== Source material
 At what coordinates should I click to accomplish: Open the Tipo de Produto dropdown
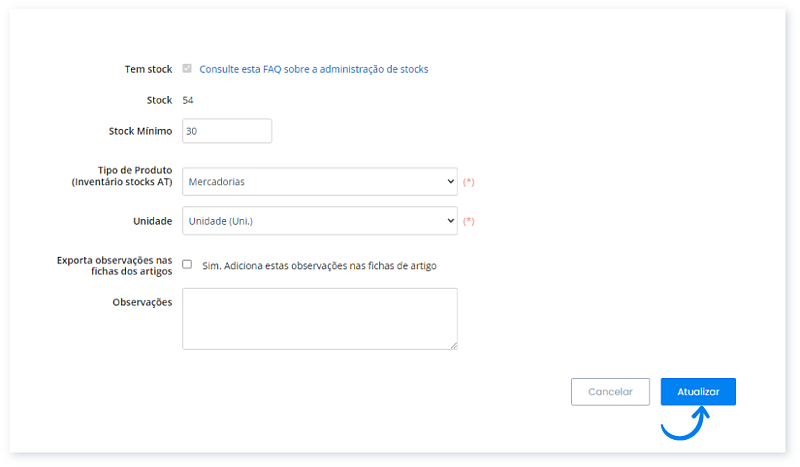click(319, 182)
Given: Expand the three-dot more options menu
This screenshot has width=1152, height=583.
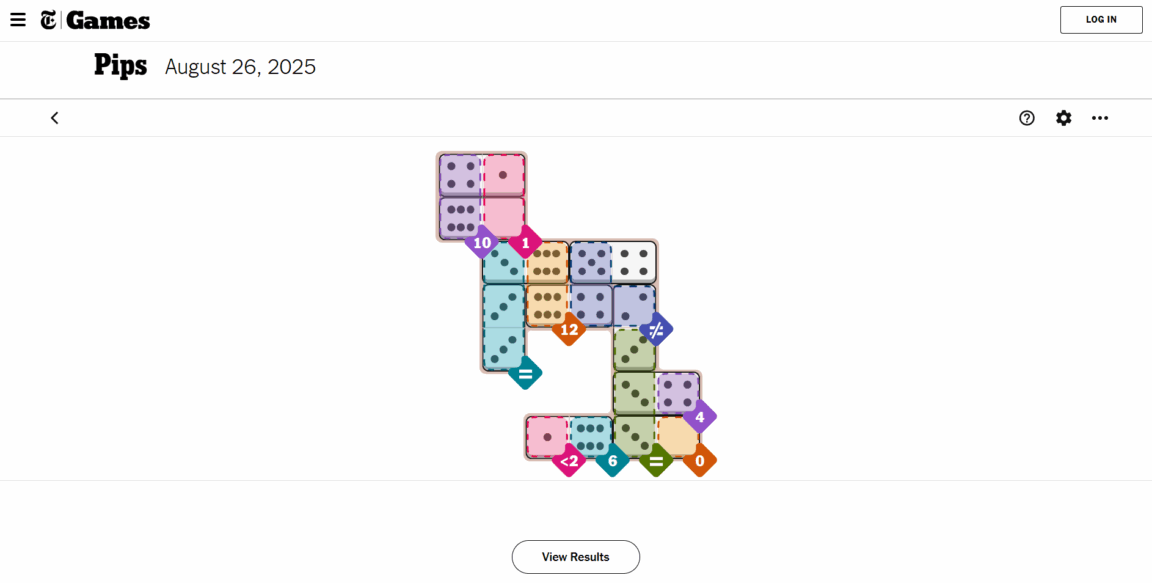Looking at the screenshot, I should coord(1100,118).
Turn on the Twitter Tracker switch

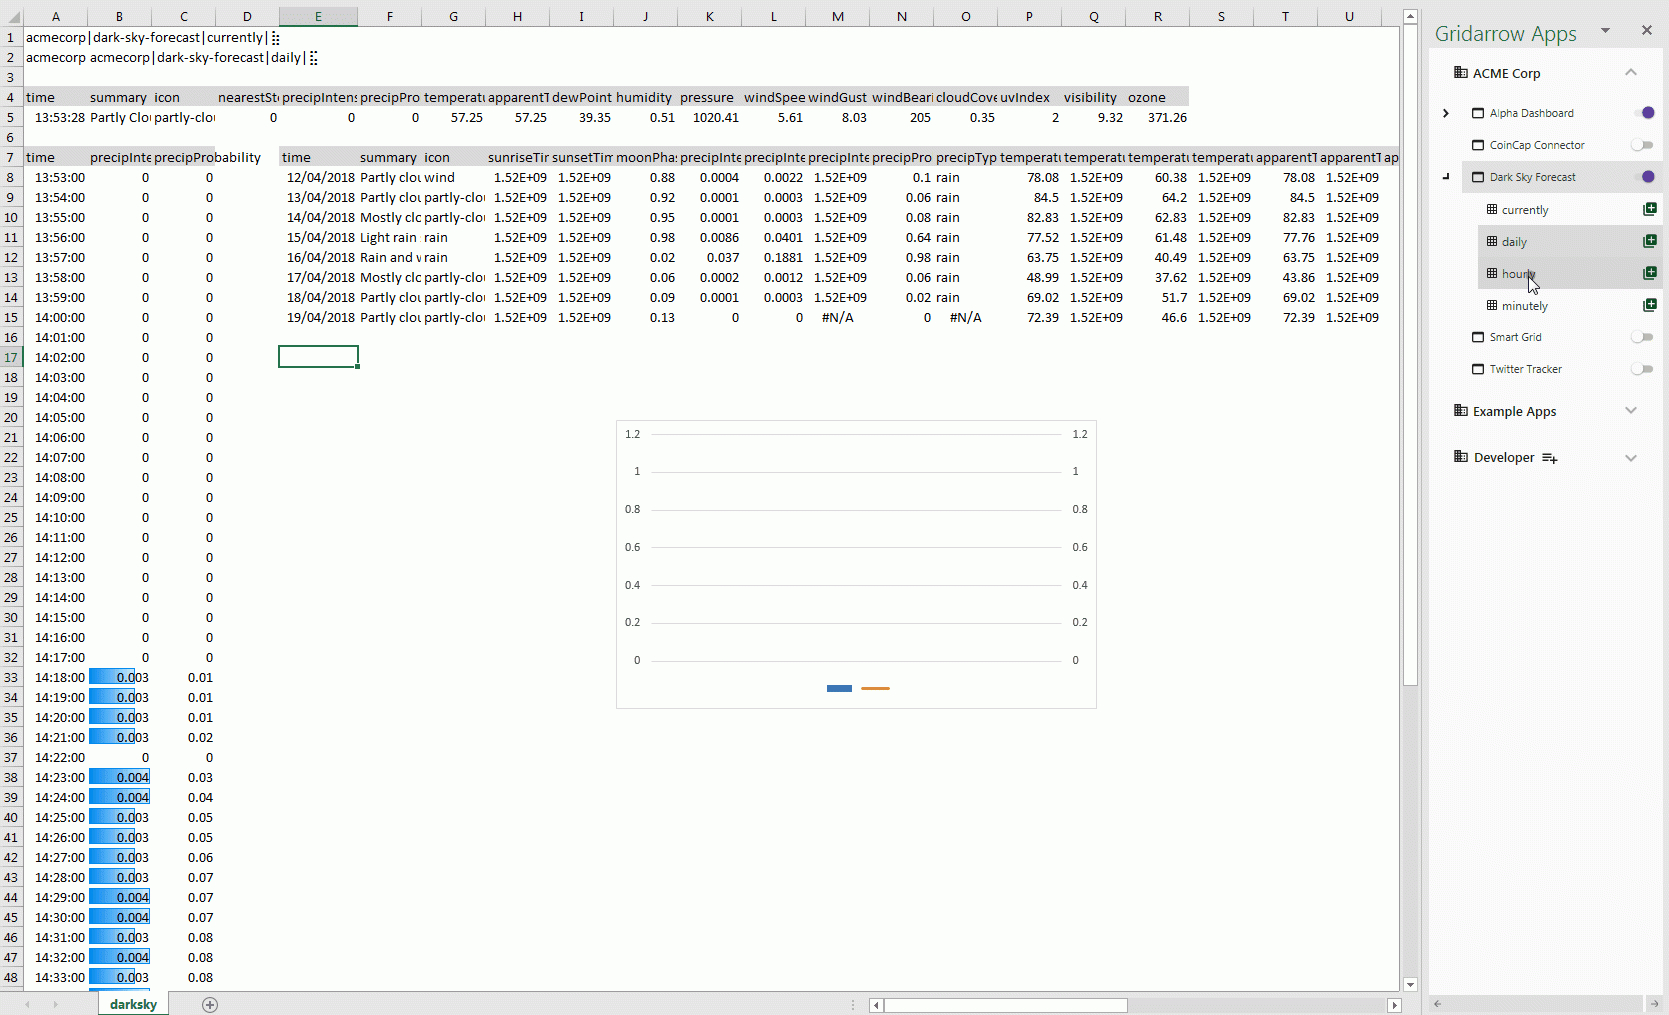(x=1642, y=369)
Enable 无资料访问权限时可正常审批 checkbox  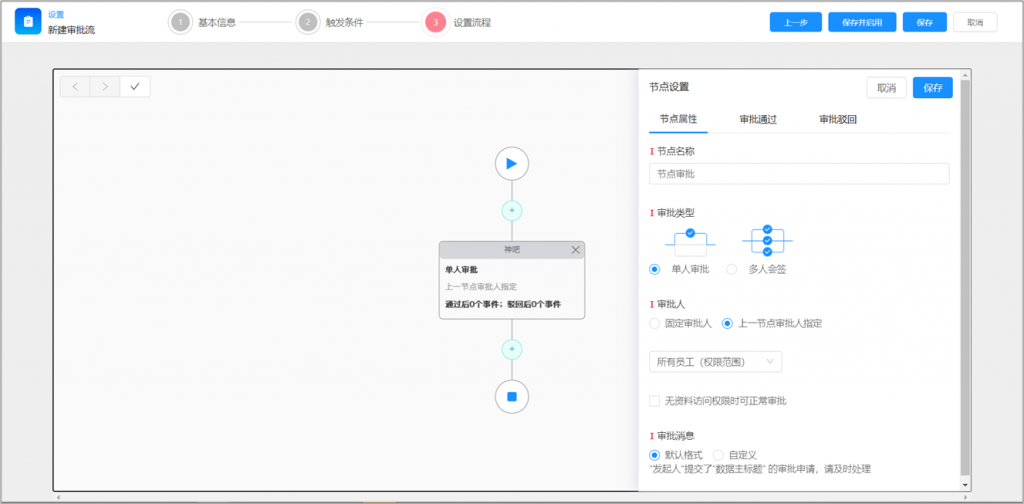(x=655, y=401)
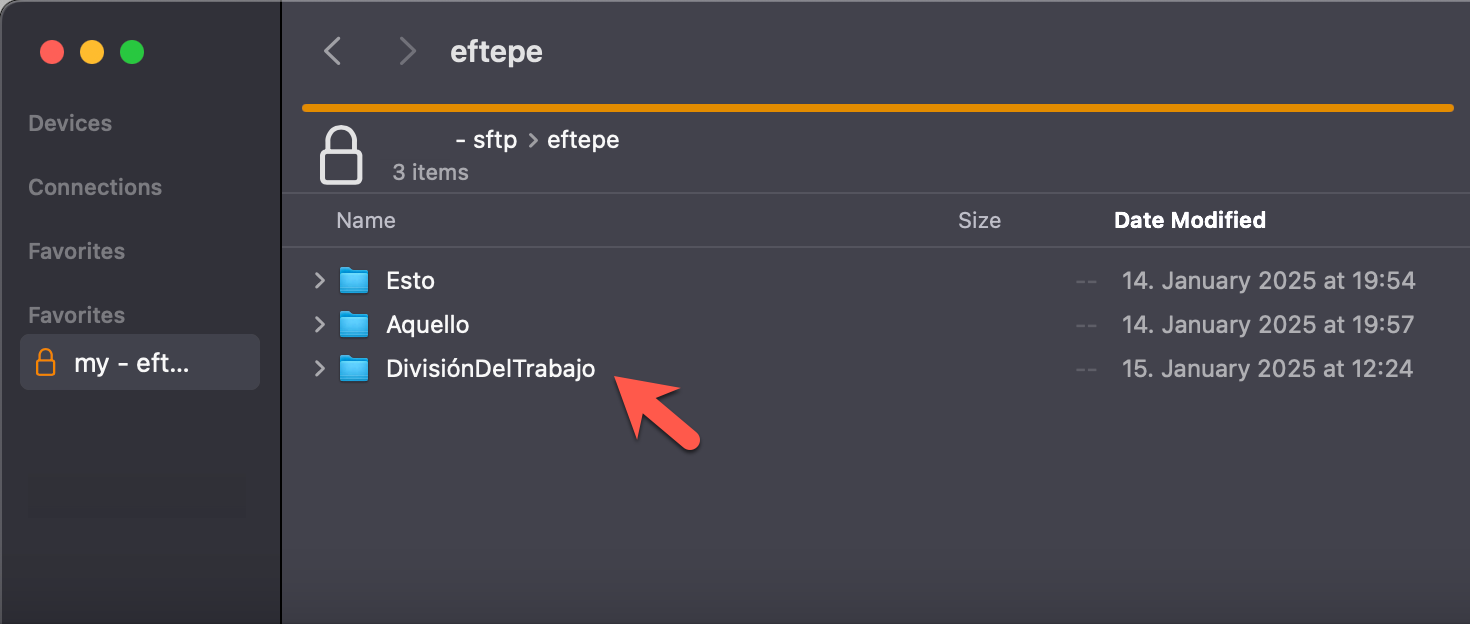
Task: Expand the DivisiónDelTrabajo folder
Action: coord(320,369)
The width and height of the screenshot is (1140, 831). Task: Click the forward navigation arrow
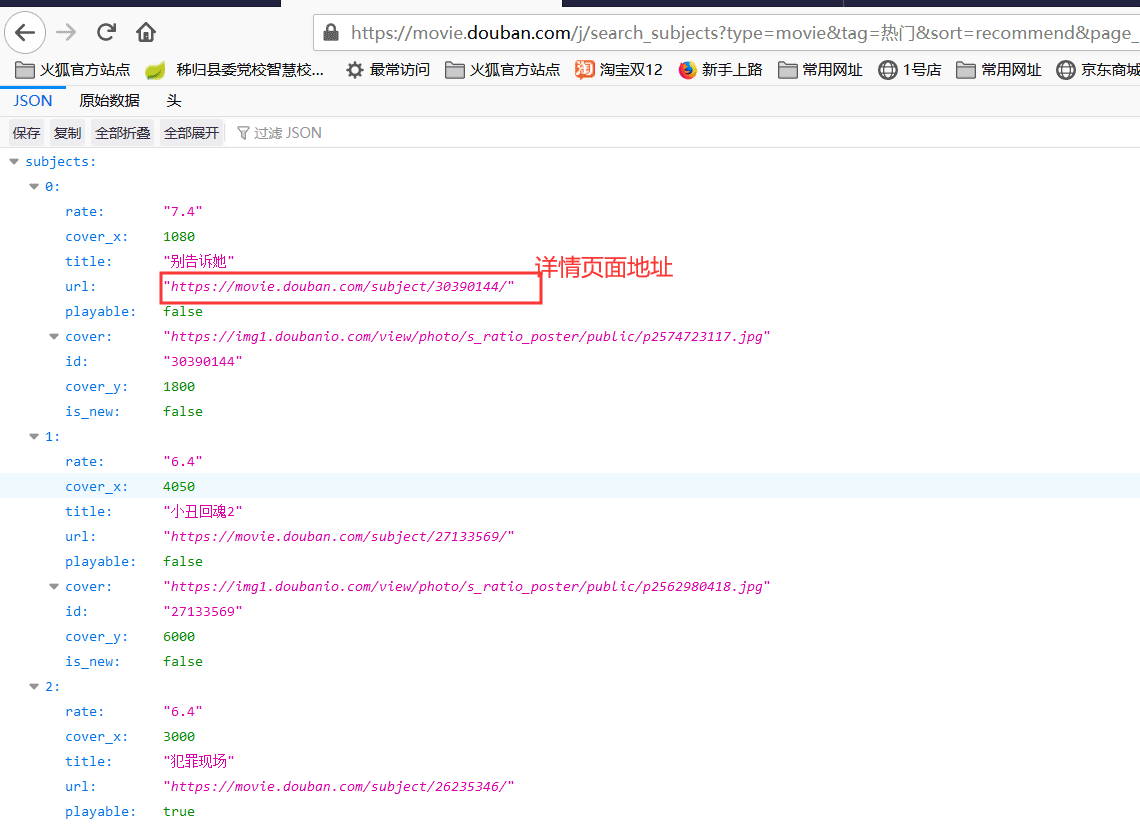[x=66, y=31]
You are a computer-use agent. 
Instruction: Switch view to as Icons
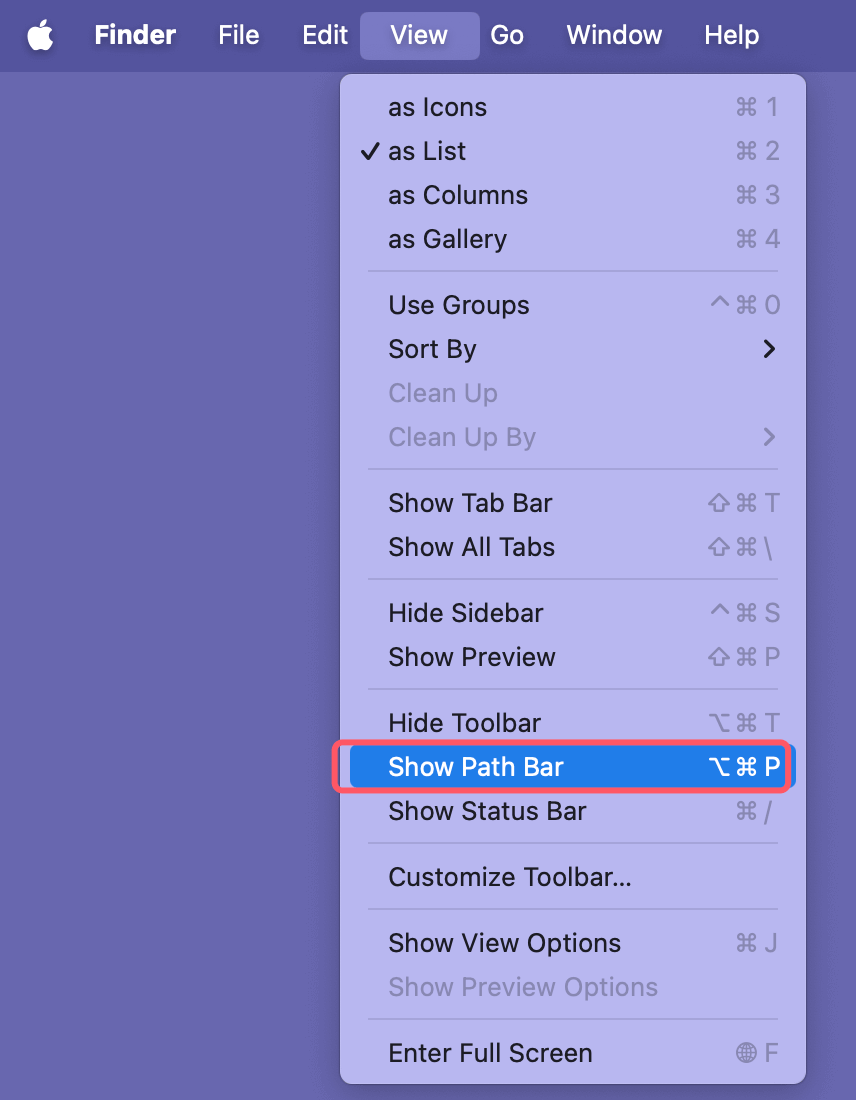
====
__Directions__: Write out exactly the lines from the one containing "You are a computer-use agent." through the end of the entries, both included. Pictures are not copied.

__Task output__:
You are a computer-use agent. 
Instruction: Switch view to as Icons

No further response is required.